Ni de acá ni de allá
Le aseguró que venían de vacaciones. Lucrecia Vis huía de una mala relación y, para poner distancia y empezar de nuevo, se vino a casa de unos parientes en Frisia. A Adriana, al principio, le encantó Holanda: su limpieza, su orden, sus flores, sus canales y puentes, pero después de unos meses, empezó a extrañar Argentina. Allí había dejado a un novio, un chico argentino que le prometió que la esperaría. Cuatro años después, a los 18, se fue a Argentina a buscarlo, lo convenció y se lo trajo. Se casaron, empezaron una familia, prosperaron, y ahorraban casi todo su dinero para poder ir a Argentina con la familia cada dos años. En 2007, el hermano mayor de Adriana, que también estaba acá, falleció de muerte súbita. Ahí fue que se replanteó su vida.

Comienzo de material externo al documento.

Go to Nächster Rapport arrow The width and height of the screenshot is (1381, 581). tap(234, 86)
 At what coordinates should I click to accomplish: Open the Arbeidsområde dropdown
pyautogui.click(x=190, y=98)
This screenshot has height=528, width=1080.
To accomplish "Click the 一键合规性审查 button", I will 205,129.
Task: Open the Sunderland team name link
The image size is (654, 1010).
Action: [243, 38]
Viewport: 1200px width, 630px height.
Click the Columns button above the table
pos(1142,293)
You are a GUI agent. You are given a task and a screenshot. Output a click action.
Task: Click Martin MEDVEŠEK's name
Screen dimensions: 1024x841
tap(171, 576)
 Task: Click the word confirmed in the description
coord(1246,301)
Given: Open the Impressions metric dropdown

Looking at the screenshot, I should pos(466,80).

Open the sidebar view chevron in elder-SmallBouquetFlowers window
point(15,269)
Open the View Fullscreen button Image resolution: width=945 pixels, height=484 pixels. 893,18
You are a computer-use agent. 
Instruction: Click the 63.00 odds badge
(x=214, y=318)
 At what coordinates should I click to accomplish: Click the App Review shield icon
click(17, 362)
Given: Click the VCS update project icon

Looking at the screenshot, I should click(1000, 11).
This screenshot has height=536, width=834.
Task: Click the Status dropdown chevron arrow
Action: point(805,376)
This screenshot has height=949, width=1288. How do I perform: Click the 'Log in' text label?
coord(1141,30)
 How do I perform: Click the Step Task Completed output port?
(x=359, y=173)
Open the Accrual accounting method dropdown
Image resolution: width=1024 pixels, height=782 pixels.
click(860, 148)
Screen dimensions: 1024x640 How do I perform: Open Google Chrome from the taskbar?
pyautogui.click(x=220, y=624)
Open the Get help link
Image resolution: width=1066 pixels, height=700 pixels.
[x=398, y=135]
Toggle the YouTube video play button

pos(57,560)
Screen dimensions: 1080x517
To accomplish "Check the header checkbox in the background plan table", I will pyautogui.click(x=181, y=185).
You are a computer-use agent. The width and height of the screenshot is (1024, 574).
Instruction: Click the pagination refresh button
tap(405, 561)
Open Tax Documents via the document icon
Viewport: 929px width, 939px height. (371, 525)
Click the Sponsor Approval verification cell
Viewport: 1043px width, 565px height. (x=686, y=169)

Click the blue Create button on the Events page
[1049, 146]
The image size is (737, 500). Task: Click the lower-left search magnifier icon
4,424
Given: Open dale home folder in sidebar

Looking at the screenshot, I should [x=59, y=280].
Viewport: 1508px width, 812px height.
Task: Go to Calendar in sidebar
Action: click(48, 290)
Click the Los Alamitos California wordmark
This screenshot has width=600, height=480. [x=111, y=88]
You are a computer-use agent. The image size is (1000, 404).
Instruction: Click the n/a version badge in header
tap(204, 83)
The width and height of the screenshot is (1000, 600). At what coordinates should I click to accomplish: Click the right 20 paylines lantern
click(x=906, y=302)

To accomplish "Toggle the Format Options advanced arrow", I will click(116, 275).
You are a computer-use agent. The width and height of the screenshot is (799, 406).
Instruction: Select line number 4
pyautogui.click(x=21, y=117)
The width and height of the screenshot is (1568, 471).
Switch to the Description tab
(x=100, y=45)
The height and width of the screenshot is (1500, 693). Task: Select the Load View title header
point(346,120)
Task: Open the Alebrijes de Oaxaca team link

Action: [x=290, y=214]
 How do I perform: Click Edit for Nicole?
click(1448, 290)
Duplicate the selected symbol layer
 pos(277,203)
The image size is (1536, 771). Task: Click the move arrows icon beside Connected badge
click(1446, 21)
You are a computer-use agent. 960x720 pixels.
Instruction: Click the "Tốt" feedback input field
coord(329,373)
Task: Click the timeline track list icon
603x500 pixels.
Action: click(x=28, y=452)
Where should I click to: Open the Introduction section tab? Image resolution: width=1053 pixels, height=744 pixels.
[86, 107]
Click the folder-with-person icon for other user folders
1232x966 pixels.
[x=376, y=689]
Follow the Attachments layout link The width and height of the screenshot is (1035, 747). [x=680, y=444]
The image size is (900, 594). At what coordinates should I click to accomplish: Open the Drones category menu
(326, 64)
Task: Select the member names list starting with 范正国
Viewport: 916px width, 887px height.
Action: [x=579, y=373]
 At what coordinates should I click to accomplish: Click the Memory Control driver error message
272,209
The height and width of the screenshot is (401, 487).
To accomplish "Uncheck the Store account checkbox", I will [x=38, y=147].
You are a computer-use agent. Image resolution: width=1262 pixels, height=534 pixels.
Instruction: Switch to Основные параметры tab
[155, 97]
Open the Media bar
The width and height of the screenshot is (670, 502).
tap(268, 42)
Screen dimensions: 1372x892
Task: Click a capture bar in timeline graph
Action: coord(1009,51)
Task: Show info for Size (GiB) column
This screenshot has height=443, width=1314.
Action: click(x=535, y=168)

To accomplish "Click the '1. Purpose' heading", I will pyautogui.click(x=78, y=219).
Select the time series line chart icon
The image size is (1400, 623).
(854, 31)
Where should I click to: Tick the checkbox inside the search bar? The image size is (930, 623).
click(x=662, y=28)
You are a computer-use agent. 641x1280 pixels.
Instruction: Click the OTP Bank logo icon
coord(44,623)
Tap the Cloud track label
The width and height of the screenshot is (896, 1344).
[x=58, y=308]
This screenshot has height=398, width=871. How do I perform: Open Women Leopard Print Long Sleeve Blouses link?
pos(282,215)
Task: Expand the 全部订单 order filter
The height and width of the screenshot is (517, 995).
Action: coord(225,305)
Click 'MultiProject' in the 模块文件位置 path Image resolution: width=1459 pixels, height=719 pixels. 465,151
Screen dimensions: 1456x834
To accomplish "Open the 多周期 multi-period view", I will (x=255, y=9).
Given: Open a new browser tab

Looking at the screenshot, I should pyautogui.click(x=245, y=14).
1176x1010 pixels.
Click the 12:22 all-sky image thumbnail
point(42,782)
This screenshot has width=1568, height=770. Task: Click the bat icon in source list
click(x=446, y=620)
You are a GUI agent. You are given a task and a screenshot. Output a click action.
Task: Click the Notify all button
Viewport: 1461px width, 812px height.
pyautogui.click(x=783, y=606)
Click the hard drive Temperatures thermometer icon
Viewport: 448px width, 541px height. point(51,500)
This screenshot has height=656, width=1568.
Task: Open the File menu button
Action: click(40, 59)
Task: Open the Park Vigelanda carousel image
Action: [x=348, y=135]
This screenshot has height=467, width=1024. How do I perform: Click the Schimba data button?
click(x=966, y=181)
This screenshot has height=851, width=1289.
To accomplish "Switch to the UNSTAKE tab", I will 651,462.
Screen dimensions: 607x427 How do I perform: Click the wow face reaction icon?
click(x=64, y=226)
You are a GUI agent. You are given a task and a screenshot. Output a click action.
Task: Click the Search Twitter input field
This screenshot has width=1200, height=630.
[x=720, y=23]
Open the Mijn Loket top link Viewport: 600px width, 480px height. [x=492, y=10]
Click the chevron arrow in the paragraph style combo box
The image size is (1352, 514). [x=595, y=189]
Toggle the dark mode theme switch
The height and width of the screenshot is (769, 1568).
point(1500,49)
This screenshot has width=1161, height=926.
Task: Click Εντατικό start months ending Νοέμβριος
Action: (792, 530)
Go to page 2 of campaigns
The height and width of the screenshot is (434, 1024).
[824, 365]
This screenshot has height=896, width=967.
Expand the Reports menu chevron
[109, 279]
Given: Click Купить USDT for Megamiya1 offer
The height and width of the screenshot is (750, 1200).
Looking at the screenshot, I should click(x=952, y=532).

“Cuando ya tenía mi vida armada, siguiendo lo que la sociedad impone, ya de grande me empezaron a llamar las raíces argentinas. Si quería ver a mi propia madre tenía que hacer una cita, los cumpleaños, todo, estaba organizado de antemano. Empecé a notar que mi vida era muy fría, que tenía todo pero que no era feliz”, me dijo en la charla que compartimos en la mesa de la casa de Ida, la noche antes de subirme al micro de vuelta a Buenos Aires.
Había ciertas cosas de Holanda a la que ni Adriana ni su marido llegaron a acostumbrarse, como cenar a las seis de la tarde. “Yo sentía que, aunque viviera en Holanda toda mi vida, nunca iba a ser considerada holandesa. Siempre iba a ser la argentina”.
Entonces, después de 20 años viviendo en Holanda, en 2009, con dos hijas adolescentes y un niño de seis años, Adriana y su familia se fueron. A una Argentina por siempre en crisis. Pero igual así, consiguieron trabajo, los chicos aprendieron mejor el español y terminaron sus estudios. Entonces, sus dos hijas, Sofía y Estefanía, decidieron volver a Holanda. Ellas, que habían nacido y pasado su infancia en Holanda, nunca se terminaron de acostumbrar a la forma de vida argentina.